— BEGIN —

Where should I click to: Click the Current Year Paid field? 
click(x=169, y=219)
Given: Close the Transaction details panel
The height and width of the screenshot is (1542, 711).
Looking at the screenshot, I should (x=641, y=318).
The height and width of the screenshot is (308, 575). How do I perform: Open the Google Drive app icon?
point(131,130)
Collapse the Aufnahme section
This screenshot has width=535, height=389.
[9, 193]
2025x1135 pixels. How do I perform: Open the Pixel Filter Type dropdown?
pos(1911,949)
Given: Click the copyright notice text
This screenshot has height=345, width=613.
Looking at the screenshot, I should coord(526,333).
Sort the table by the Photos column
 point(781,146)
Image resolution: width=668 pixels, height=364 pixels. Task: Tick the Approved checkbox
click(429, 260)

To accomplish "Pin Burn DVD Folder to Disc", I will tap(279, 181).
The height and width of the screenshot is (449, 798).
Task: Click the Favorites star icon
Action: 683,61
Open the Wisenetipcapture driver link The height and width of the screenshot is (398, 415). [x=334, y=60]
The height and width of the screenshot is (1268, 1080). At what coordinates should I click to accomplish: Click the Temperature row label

— END —

Swap "How do I perform" for "How can I carry out" everywhere in the items above, and write all of the items out again with nothing else changed.

* [RESPONSE]
Where should I click to: Click the Current Year Paid field? 
click(x=169, y=219)
Given: Close the Transaction details panel
The height and width of the screenshot is (1542, 711).
Looking at the screenshot, I should (x=641, y=318).
The height and width of the screenshot is (308, 575). How can I carry out: Open the Google Drive app icon?
point(131,130)
Collapse the Aufnahme section
This screenshot has width=535, height=389.
[9, 193]
2025x1135 pixels. How can I carry out: Open the Pixel Filter Type dropdown?
pos(1911,949)
Given: Click the copyright notice text
This screenshot has height=345, width=613.
Looking at the screenshot, I should coord(526,333).
Sort the table by the Photos column
 point(781,146)
Image resolution: width=668 pixels, height=364 pixels. Task: Tick the Approved checkbox
click(429, 260)

To accomplish "Pin Burn DVD Folder to Disc", I will tap(279, 181).
The height and width of the screenshot is (449, 798).
Task: Click the Favorites star icon
Action: 683,61
Open the Wisenetipcapture driver link The height and width of the screenshot is (398, 415). [x=334, y=60]
The height and width of the screenshot is (1268, 1080). At what coordinates should I click to accomplish: Click the Temperature row label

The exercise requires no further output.